As they continued speaking I turned and walked briskly out, and I heard the old guy bark something, but of course nothing happened, there was nothing they could do. It was a good move I think just to leave rather than try to remonstrate. Later, though, I wished I’d stayed and had a go at them for their dirty little scam. I could see a lot of foreigners – who didn’t know the price of tea, say – just paying up, feeling uneasy about it but not wanting to give offence or make a scene.

When I got back to the hostel I saw a sign on the noticeboard that says, ‘beware the tea scam: I lost 500 dollars and 320 yuan. They will take all the money you have on you. Violence is used.’ The scam must be being repeated all over the city. Lucky I only had an old man and a girl to deal with.

***

My phone is broken. When I opened it the display showed, not the date and time, but a cartoon of a cow. I pressed some buttons and it changed to a blue screen, and now it won’t do anything. Why a cow? What does it mean? I never even used it once.

My bike, so far anyway, is fab. It’s a yellow fold-up with little wheels, and apart from the handlebars feeling like they’re about to come off, especially at busy junctions, it does the job nicely. Riding in Shanghai can be hairy, there are more scooters than bikes in the bike lanes and taxis and buses are likely to veer suddenly in and brake. Three wheeled delivery bikes and oldster mobiles – something like a motorised chair that geriatics potter along in – are wide and slow. But probably the worst menace is people stepping off the pavement in front of you. On those occasions you have to shout at them, a tinkle of the bell just doesn’t cut it. I think I yelled ‘What are you doing?’ Three or four times today. In English, not Chinese, they pay more attention.
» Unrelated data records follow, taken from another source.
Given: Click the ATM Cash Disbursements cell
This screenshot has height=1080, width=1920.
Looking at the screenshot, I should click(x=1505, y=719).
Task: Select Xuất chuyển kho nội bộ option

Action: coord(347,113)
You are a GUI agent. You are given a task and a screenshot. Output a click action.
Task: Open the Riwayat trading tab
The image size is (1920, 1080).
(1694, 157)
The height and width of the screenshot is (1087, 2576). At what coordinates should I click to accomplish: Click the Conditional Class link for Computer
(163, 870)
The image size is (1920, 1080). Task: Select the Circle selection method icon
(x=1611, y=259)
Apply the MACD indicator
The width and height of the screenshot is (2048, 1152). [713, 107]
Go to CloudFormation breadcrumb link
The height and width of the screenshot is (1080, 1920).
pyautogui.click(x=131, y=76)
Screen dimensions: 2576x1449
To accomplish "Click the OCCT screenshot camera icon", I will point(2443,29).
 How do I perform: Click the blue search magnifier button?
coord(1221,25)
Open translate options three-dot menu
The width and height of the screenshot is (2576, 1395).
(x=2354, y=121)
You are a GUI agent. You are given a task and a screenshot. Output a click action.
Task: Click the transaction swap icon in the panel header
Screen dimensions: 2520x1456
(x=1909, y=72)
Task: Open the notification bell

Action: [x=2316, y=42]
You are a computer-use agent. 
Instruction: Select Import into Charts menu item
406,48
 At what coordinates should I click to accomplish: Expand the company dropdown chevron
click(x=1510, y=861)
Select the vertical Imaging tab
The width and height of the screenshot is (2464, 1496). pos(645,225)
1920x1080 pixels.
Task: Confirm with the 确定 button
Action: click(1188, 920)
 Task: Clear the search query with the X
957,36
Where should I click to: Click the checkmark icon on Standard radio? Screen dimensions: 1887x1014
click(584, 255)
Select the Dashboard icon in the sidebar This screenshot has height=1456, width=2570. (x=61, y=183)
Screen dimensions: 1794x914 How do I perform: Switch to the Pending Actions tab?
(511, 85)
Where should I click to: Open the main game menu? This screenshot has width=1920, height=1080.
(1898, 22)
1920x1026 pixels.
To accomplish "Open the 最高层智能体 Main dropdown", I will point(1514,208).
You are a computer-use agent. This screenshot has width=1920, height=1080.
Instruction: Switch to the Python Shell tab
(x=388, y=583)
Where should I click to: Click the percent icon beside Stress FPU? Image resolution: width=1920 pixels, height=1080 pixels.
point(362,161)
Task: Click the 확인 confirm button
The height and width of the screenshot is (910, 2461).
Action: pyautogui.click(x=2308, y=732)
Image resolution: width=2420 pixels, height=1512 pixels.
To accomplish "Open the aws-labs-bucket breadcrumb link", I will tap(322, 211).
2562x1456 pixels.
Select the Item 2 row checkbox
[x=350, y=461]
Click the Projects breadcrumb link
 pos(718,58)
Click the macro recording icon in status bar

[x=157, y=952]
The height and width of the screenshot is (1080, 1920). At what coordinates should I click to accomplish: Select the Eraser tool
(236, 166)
After the yu yuan I took the bike round the old city, a dingy network of alleyways where the poor people live, and it was much more interesting than that kitsch pastiche. The alleys were full of bric-a-brac, with each rickety house leaning into its neighbour and the odd stone art deco façade falling into disrepair. Old people sat in bamboo chairs playing mah jong and cards, a woman was gutting fish and another squatted to repair a door, chillis were hung up to dry among the washing and the jerry rigged electric cables, cats and dogs ran around, and it all adding to an atmosphere of genteel decay. And of course there was no traffic, only bicycles, which by then was a real respite.